- Promotional poster
- ふれる。
- Directed by: Tatsuyuki Nagai
- Written by: Mari Okada
- Produced by: Genki Kawamura
- Starring: Ren Nagase; Ryota Bando; Kentaro Maeda; Haruka Shiraishi; Manaka Iwami; Sarutoki Minagawa; Kenjiro Tsuda;
- Cinematography: Yūya Sakuma
- Edited by: Shigeru Nishiyama
- Music by: Masaru Yokoyama; TeddyLoid;
- Production company: CloverWorks
- Distributed by: Toho; Aniplex;
- Release date: October 4, 2024;
- Running time: 107 minutes
- Country: Japan
- Language: Japanese

= Fureru =

2024 Japanese anime film

Fureru (ふれる。) is a 2024 Japanese animated film directed by Tatsuyuki Nagai and written by Mari Okada. Distributed by Toho and Aniplex, the film premiered in Japan on October 4, 2024.

==Plot==
Aki Onoda, Ryō Sobue, and Yūta Inohara, are childhood friends attending the elementary school. Aki investigates the Shinto shrine in the island cave, meets a yellow tailed hedgehog Fureru, and adopts it as a pet. When the boys touch each other and hear their inner voices, they are caught by Fureru's magical power within the fur. In the aftermath, they cannot hear their inner voices in isolation when touching each other.

Ten years later, the trio move to Takadanobaba in Shinjuku, and become house renting tenants on a leasehold estate. Fureru stays at home, Aki becomes a chef and bartender, Ryō becomes a real estate agent, and Yūta studies at the fashion university. That night, Fureru knocks a thief off the bridge, before Aki retrieves a purse owned by Nana Asakawa. The trio invites Nana and her bodyguard Juri Kamozawa to stay at the house. When Aki, Ryō, and Yūta invite Juri and Nana at the bar, they break up with each other. The night before being ambushed and wounded while alone, Nana identifies a real stalker as the school's impersonating teacher, Kohei Shimada. While Nana recovers at the hospital, Juri tells the trio that Kohei has been repeatedly eavesdropping on Juri and Nana. Back at the house, the trio are visited by their folklore teacher Wakita. He narrates the story about Fureru in the island with fertile soil: it connects the mind to people during ancient times. The villagers struggle to cheat over resources, but found Fureru in the cave. It helps everyone unite and oppose minds which can be removed before thoughts can convey with hearts. Aki, Ryō, and Yūta stack their hands, but they still cannot hear and sense their voices.

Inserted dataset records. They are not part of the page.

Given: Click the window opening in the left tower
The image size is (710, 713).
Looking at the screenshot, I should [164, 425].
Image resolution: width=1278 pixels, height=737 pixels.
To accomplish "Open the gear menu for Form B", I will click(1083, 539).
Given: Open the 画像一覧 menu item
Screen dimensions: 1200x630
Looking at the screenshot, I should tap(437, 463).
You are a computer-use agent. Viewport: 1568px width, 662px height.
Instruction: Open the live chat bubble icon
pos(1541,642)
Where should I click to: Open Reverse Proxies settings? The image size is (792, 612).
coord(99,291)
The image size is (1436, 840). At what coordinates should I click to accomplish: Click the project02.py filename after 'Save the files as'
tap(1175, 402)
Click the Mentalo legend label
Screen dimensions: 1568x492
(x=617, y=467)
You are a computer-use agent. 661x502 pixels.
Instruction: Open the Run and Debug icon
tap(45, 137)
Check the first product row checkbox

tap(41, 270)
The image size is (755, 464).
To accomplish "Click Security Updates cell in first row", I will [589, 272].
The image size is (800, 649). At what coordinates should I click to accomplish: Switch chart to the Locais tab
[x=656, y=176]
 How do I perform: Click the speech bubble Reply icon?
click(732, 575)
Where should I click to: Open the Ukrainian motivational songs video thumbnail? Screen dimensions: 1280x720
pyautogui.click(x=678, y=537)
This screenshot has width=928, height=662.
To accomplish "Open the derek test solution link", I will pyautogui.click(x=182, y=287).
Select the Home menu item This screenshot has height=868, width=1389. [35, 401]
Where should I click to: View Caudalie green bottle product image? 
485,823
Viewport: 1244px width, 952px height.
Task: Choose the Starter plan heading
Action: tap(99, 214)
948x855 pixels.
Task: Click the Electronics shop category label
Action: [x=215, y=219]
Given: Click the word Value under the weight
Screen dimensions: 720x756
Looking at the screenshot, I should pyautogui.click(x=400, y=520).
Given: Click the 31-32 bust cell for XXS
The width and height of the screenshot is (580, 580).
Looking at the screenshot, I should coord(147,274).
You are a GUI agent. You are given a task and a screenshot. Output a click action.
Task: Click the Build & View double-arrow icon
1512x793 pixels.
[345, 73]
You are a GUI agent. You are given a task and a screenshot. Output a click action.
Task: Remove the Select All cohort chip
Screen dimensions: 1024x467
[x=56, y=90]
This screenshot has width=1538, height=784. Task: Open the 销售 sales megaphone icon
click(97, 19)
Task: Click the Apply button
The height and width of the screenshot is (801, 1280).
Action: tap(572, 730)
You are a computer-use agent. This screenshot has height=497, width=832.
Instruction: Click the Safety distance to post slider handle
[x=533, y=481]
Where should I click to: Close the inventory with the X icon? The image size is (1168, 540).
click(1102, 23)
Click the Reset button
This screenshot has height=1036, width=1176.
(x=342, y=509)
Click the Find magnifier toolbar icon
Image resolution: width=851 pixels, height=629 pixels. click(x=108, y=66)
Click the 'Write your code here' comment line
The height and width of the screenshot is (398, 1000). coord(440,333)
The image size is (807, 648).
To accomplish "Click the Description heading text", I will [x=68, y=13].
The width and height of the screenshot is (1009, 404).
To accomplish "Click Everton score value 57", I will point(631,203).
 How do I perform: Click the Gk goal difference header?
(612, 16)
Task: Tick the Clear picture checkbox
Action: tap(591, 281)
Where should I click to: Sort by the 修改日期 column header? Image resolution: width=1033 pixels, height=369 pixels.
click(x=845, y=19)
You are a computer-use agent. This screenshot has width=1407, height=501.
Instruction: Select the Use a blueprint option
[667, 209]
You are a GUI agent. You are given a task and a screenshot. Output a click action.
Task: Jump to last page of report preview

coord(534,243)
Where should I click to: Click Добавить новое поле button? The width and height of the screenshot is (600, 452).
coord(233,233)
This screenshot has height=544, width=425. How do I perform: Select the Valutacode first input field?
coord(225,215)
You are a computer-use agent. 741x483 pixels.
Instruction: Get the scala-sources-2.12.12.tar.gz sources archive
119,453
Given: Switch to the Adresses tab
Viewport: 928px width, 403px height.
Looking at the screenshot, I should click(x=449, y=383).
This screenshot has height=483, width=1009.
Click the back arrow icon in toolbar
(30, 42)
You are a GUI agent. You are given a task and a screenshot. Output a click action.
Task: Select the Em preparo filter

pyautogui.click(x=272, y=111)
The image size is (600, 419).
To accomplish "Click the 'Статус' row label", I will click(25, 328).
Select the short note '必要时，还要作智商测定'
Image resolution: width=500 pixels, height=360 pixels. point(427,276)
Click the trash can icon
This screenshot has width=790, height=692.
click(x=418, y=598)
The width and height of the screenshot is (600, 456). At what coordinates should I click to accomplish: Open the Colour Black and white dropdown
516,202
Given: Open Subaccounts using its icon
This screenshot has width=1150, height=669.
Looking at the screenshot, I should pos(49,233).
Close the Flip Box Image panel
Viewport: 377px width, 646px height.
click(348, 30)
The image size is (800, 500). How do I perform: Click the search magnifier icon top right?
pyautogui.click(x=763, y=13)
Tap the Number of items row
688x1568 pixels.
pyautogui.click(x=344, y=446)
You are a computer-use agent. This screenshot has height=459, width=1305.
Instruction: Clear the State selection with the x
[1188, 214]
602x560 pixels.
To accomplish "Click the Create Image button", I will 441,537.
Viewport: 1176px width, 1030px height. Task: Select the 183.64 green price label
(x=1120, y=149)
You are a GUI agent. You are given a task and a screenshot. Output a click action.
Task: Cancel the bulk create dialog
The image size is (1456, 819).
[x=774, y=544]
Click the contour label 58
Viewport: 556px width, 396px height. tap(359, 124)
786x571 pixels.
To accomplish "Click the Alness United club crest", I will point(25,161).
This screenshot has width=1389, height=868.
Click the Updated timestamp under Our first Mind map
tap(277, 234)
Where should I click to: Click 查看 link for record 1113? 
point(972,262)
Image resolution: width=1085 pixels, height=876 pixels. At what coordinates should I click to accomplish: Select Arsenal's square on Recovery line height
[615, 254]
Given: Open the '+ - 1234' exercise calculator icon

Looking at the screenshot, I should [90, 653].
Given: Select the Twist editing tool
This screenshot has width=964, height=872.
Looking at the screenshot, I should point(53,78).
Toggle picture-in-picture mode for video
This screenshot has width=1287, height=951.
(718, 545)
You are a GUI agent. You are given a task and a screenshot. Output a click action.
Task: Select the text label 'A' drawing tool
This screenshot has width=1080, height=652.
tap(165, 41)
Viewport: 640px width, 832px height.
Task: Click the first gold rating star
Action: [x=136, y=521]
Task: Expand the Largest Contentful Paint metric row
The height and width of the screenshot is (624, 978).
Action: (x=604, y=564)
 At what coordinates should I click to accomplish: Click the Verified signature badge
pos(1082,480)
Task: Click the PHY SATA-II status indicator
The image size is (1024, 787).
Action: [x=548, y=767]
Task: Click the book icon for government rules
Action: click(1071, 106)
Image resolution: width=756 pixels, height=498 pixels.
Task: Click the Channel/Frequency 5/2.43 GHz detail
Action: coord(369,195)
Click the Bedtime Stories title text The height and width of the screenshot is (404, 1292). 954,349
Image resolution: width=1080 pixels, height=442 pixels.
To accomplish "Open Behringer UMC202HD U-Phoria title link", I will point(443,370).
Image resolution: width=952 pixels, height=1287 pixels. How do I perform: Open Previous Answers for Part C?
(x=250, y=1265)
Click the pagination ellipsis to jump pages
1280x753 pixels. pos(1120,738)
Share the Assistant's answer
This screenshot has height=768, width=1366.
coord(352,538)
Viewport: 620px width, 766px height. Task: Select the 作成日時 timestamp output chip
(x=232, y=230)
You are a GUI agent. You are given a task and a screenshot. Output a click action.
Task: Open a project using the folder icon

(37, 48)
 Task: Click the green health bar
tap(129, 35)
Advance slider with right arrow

The next day, Aki, Ryō, and Yūta argue, suffer mental breakdown, and prepare to move on. However, the frightened Fureru traps them in the parallel world. They manage to escape from there by overcoming negative emotions and reconciling with each other. Back in the real world, the trio discovers magical threads driving everyone mad in town. As they follow it to the stadium in Ochiai Central Park, Aki comforts Fureru, by climbing up to the tower and zip lining the threads that he had connected on his finger. Fureru transforms into a white living ball and the threads vanish from the town, reverting the minds of people into an original state. After the police arrest Kohei, Aki, Ryō, Yūta, Juri, and Nana, reconcile and remain friends. Aki and Fureru part ways from Ryō and Yūta, after leaving the house for an expired lease.

==Voice cast==

| Characters | Japanese | Description |
|---|---|---|
| Aki Onoda | Ren Nagase | A part-time bartender and Fureru's owner. He and his friends are not well at communication. |
| Ryō Sobue | Ryota Bando | A real estate agent. |
| Yūta Inohara | Kentaro Maeda | A fashion student with a hang-up. |
| Juri Kamozawa | Haruka Shiraishi | Nana's bodyguard. |
| Nana Asakawa | Manaka Iwami | A fashion student named after the real-life actress. |
| Wakita | Sarutoki Minagawa | A university folklorist, and the teacher of Aki, Ryō, and Yūta. |
| Kohei Shimada | Kenjiro Tsuda | A stalker and the assistant teacher of Nana and Yūta. |

==Production==
The film was revealed in December 2023, with Nagai served as a director and Okada as a writer. It premiered on October 4, 2024. The theme song "Monotone" is performed by Yoasobi. Crunchyroll streamed the film on January 15, 2026.